TASK DESCRIPTION
As soon as the line containing "[Facebook] (784, 50)" appears in the material below, start returning lines exactly, and end with the line containing "Pre-K & Elementary [tab] (216, 485)".

TASK MATERIAL

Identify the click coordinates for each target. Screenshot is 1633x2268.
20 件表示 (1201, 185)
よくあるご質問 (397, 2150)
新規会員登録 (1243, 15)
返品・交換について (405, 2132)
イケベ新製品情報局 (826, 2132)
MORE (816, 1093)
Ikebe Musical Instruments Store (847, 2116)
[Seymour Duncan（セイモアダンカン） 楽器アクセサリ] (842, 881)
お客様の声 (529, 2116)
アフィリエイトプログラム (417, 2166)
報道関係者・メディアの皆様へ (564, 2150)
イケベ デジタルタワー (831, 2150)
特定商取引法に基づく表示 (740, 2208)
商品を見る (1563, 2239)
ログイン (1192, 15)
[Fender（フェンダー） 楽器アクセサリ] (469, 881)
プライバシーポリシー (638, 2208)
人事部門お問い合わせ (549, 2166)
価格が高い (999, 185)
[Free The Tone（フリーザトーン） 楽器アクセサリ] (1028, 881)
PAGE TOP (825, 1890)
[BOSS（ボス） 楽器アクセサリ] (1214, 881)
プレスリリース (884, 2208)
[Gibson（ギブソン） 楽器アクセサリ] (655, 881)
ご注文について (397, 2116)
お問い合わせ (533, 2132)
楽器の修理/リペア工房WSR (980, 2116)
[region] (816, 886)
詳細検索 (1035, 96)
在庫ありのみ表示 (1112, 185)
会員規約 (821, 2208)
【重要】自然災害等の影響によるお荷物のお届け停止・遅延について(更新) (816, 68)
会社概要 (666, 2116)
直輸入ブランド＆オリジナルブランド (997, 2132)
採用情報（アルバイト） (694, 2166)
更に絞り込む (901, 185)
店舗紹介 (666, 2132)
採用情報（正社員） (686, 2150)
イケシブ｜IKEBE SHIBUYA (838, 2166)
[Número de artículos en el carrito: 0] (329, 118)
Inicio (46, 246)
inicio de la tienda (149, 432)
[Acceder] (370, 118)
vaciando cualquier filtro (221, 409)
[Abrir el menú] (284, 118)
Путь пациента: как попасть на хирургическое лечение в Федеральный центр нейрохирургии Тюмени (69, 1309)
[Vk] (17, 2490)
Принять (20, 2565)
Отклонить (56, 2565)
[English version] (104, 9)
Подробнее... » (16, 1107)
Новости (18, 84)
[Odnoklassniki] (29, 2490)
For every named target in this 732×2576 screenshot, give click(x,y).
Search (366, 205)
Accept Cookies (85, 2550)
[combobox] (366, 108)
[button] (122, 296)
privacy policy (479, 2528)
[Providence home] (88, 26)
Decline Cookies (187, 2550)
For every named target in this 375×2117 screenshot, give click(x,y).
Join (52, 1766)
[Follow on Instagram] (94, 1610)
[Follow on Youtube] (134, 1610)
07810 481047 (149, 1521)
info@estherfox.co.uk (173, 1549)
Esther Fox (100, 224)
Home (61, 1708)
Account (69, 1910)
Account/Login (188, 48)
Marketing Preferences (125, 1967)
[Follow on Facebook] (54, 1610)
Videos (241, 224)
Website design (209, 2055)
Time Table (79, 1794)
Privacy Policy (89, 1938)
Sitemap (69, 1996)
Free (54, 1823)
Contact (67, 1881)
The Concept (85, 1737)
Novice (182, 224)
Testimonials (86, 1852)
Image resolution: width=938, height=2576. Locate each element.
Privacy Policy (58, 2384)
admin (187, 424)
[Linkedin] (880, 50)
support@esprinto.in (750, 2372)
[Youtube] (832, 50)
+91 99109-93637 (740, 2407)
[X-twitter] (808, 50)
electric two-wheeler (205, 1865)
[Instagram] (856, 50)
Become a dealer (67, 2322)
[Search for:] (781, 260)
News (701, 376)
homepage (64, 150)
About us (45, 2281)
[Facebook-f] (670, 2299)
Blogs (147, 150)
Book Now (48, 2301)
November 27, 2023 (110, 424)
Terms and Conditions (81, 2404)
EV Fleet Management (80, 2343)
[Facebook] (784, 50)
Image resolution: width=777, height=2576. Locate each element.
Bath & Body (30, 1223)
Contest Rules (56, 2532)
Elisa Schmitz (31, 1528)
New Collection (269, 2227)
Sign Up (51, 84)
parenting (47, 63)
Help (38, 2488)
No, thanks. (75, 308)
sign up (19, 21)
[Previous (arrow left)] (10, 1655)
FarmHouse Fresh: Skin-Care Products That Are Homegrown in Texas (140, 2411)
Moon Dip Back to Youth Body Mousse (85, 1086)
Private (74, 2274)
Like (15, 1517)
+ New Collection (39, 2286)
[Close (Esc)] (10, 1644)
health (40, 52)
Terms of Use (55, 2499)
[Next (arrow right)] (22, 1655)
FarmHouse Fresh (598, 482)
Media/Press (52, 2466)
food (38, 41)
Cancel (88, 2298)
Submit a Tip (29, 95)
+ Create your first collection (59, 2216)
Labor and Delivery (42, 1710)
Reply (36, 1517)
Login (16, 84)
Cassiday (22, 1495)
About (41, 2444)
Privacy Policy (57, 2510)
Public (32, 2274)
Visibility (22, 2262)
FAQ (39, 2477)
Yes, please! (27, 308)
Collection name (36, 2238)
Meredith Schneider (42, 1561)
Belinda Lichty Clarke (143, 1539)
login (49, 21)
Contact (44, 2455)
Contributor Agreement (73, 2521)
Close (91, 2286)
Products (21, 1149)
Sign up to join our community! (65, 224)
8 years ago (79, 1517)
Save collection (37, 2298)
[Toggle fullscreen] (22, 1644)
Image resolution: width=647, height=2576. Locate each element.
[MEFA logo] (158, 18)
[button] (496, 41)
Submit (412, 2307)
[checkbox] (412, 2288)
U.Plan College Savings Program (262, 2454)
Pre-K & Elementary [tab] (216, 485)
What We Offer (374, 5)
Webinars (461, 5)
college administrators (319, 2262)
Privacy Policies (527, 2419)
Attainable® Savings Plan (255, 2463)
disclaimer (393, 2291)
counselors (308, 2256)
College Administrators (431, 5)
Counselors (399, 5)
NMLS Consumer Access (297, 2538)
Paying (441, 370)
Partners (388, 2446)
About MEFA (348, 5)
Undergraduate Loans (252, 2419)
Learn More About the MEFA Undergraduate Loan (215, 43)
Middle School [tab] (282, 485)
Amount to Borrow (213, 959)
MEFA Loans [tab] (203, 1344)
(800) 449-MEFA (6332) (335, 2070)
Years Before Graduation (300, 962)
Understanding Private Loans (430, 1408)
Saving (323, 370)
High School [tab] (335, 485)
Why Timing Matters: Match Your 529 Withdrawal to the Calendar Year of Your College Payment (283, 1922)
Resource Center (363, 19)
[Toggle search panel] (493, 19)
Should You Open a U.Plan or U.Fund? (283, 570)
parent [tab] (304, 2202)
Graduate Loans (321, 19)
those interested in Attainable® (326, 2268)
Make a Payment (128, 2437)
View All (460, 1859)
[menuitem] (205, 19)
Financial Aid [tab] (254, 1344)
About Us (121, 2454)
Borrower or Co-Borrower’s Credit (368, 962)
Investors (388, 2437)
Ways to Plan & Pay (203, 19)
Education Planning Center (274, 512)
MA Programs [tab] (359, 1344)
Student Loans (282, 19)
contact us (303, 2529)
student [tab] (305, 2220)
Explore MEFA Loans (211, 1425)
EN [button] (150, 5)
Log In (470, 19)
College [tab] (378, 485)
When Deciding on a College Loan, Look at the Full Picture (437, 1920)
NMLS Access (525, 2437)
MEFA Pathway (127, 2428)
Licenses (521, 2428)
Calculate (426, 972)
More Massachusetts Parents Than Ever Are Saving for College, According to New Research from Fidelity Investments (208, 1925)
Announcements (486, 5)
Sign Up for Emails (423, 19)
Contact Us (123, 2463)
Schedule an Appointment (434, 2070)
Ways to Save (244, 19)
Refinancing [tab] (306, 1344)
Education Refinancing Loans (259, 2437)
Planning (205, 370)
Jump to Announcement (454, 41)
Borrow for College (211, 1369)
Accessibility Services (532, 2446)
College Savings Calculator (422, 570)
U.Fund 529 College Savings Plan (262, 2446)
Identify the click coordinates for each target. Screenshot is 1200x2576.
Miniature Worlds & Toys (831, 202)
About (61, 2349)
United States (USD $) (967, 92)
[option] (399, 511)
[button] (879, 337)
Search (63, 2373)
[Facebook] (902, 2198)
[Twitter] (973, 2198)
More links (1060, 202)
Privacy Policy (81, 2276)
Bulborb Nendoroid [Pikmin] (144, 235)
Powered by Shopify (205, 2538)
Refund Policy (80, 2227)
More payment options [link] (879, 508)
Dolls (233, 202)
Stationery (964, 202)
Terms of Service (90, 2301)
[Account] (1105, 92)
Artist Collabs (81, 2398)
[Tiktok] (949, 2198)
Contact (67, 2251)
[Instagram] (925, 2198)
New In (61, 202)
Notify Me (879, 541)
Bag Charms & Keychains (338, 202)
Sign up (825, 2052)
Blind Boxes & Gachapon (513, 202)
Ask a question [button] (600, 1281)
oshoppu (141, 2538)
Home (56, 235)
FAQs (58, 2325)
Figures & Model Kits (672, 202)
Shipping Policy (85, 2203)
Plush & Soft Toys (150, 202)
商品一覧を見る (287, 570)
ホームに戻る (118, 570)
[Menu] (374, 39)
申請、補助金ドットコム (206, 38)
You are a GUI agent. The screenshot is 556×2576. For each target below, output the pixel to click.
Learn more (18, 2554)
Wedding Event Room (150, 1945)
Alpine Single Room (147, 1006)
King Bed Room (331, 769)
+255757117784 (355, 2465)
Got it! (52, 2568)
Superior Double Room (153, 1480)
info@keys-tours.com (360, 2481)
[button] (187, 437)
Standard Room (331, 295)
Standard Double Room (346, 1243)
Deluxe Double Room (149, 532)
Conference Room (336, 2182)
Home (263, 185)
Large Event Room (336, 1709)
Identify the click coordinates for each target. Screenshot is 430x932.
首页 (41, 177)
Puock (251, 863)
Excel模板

TASK SOLUTION
[Facebook] (784, 50)
Image resolution: width=777, height=2576. Locate each element.
Bath & Body (30, 1223)
Contest Rules (56, 2532)
Elisa Schmitz (31, 1528)
New Collection (269, 2227)
Sign Up (51, 84)
parenting (47, 63)
Help (38, 2488)
No, thanks. (75, 308)
sign up (19, 21)
[Previous (arrow left)] (10, 1655)
FarmHouse Fresh: Skin-Care Products That Are Homegrown in Texas (140, 2411)
Moon Dip Back to Youth Body Mousse (85, 1086)
Private (74, 2274)
Like (15, 1517)
+ New Collection (39, 2286)
[Close (Esc)] (10, 1644)
health (40, 52)
Terms of Use (55, 2499)
[Next (arrow right)] (22, 1655)
FarmHouse Fresh (598, 482)
Media/Press (52, 2466)
food (38, 41)
Cancel (88, 2298)
Submit a Tip (29, 95)
+ Create your first collection (59, 2216)
Labor and Delivery (42, 1710)
Reply (36, 1517)
Login (16, 84)
Cassiday (22, 1495)
About (41, 2444)
Privacy Policy (57, 2510)
Public (32, 2274)
Visibility (22, 2262)
FAQ (39, 2477)
Yes, please! (27, 308)
Collection name (36, 2238)
Meredith Schneider (42, 1561)
Belinda Lichty Clarke (143, 1539)
login (49, 21)
Contact (44, 2455)
Contributor Agreement (73, 2521)
Close (91, 2286)
Products (21, 1149)
Sign up to join our community! (65, 224)
8 years ago (79, 1517)
Save collection (37, 2298)
[Toggle fullscreen] (22, 1644)
Image resolution: width=647, height=2576. Locate each element.
[MEFA logo] (158, 18)
[button] (496, 41)
Submit (412, 2307)
[checkbox] (412, 2288)
U.Plan College Savings Program (262, 2454)
Pre-K & Elementary [tab] (216, 485)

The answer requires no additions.